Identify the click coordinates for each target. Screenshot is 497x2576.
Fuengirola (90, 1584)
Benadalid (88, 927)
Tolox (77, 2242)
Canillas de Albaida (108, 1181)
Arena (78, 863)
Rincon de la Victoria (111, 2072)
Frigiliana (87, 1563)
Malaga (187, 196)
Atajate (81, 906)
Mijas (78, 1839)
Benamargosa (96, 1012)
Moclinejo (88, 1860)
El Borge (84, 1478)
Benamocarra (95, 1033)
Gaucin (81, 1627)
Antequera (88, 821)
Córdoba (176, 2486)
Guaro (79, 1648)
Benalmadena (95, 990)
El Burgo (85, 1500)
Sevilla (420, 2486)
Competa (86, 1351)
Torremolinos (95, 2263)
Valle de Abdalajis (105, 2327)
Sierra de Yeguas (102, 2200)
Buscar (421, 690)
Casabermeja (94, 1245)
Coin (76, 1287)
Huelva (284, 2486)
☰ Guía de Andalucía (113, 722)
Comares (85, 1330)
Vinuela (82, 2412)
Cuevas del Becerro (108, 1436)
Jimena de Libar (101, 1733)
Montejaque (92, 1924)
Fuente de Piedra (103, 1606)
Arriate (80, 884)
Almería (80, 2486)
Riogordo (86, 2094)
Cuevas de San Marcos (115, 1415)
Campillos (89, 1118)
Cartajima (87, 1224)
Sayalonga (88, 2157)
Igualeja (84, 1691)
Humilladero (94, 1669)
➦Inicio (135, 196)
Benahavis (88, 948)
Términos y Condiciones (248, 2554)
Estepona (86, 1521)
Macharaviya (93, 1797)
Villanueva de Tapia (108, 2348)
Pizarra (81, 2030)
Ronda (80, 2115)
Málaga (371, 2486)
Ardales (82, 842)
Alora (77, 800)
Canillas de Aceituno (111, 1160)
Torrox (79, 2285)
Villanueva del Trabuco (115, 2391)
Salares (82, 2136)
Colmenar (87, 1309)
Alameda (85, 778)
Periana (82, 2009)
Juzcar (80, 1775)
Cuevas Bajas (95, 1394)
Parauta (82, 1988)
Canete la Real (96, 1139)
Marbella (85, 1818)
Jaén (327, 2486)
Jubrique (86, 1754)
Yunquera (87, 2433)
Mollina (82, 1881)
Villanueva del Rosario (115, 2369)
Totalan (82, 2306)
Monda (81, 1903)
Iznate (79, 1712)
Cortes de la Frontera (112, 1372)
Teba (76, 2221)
------------------------------------
*ACTIVITY*. Look above for the line holding "Cartajima (87, 1224)", then set down exactly that line and every line after it up to and including the line holding "Mollina (82, 1881)", with nothing else.

*ANSWER SECTION*.
Cartajima (87, 1224)
Sayalonga (88, 2157)
Igualeja (84, 1691)
Humilladero (94, 1669)
➦Inicio (135, 196)
Benahavis (88, 948)
Términos y Condiciones (248, 2554)
Estepona (86, 1521)
Macharaviya (93, 1797)
Villanueva de Tapia (108, 2348)
Pizarra (81, 2030)
Ronda (80, 2115)
Málaga (371, 2486)
Ardales (82, 842)
Alora (77, 800)
Canillas de Aceituno (111, 1160)
Torrox (79, 2285)
Villanueva del Trabuco (115, 2391)
Salares (82, 2136)
Colmenar (87, 1309)
Alameda (85, 778)
Periana (82, 2009)
Juzcar (80, 1775)
Cuevas Bajas (95, 1394)
Parauta (82, 1988)
Canete la Real (96, 1139)
Marbella (85, 1818)
Jaén (327, 2486)
Jubrique (86, 1754)
Yunquera (87, 2433)
Mollina (82, 1881)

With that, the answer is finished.